Being a reviewer for a site like this often means that you’re going to have to review films you wouldn’t otherwise bother with. Case in point: The Take AKA Bastille Day. Not to prejudge it, but it just looked and sounded very unappealing to me. The fact that it didn’t hit theaters near me also lowered my expectations. Not that good films have to make it to theaters, but you get the idea. The film stars Idris Elba and he speaks English in the film, but since it’s set in Paris, we also get a lot of actors speaking French. So be prepared to read a lot of subtitles if you see the film. That or you can always learn French. You could also bypass this film for several other, better action flicks, but that choice is yours. OK, I’ll stop kidding around and get back on track.
The film actually begins quite pleasantly as we see a woman walk completely naked through a crowd of people as her partner sifts through and pickpockets several people’s items, such as a wallet, watch and what not. The man, Michael Mason (Richard Madden) later steals a woman’s handbag, only to find out that it contains explosives. This is where Sean Briar (Idris Elba) comes in as an American CIA agent who then uses Mason to help him. Since the handbag contained the explosives and this causes casualties and injuries, Mason is now viewed as a suspect. He has to convince Agent Briar that he is innocent and had nothing to do with the explosion and the two of them eventually find themselves on the run. Admittedly this is a relatively interesting setup, and I was surprised that the film didn’t completely suck. It’s just that I didn’t have a strong connection to it or a reason to care. It moves quickly and features plenty of action and gunplay, but I care so little about any of the characters. I understand that the Briar character is a highly trained Agent, but I was rolling my eyes during a number of scenes where he basically is a superhero. I lost count of the number of close calls this guy got himself in, but it became preposterous after a point. The film is also a victim of bad timing as a day after it premiered in France, a real life attack took place. How this affects your enjoyment of the film depends on if you can separate the film from real life. That will be hard for some, but it was always meant as entertainment. Any similarities are purely coincidental. Still, I just couldn’t bring myself to fully embrace the film for other reasons. The action is there, but little else about it works.
Video: How’s it look?
Universal is generally pretty consistent with their transfers and this is no exception. The film is certainly visually pleasing and the print is pristine and smooth throughout. Facial details remained strong and clear as well. Background shots showed no problems either. All things told, the transfer does the film justice. The image is AVC encoded with a 2.39:1 ratio.
Audio: How’s it sound?
The DTS HD track is also solid.

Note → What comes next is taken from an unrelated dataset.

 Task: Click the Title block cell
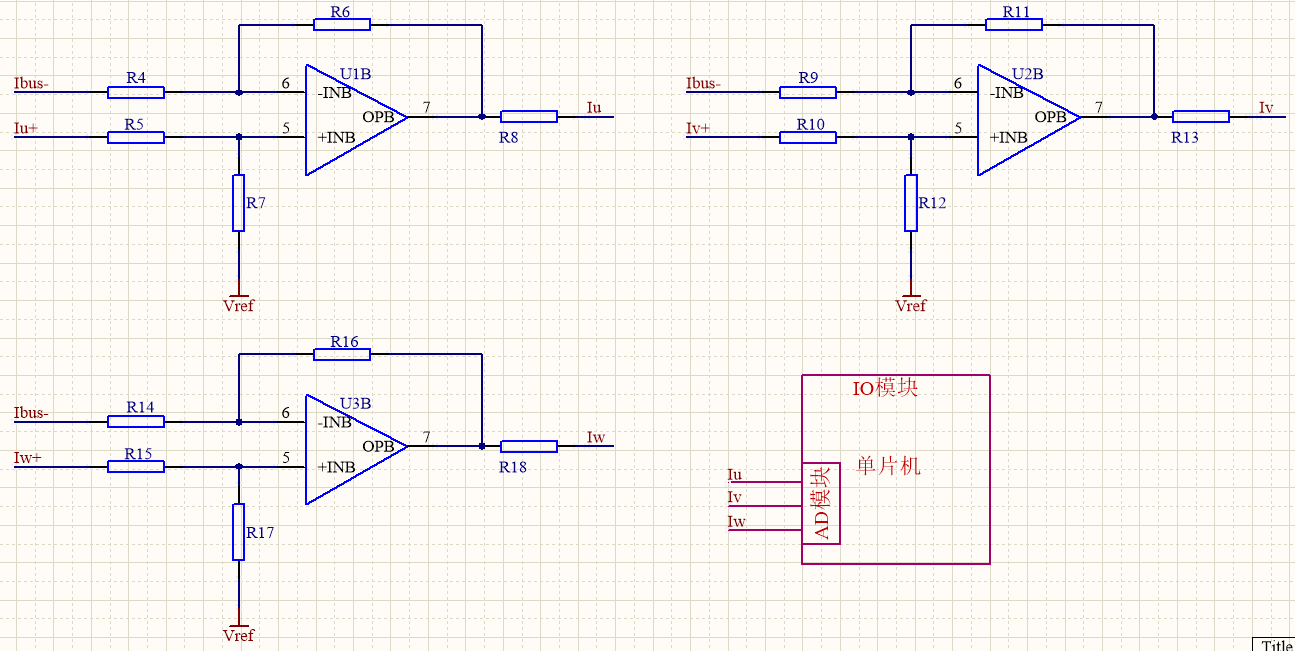point(1274,643)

As I mentioned in the review of the film, there’s plenty of action, especially gunfire and explosions, so the track is constantly active. The range is strong as well as it was cool to hear bullets and other things sneak up behind me. It really puts you into the action, so to speak. Vocals were fine as well. Remember that a lot of the dialogue is in French, so you’ll be doing some reading too.
Supplements: What are the extras?
- Making The Take – The lone supplement on this disc has some interviews with Elba and selected cast members that tell what drew them to the project, reactions on the script and so forth.
The Bottom Line
Well-paced, well-acted and with plenty of action, still The Take is mostly a dud. It just lacks that crucial element of making us care. The plot can be a bit complicated at times as well. If you’re going to see it, I suggest just enjoying the action and letting the plot work itself out on its own. I’d only advise a rental at most for those really curious, but there are just too many better films out there. I really wouldn’t bother with it.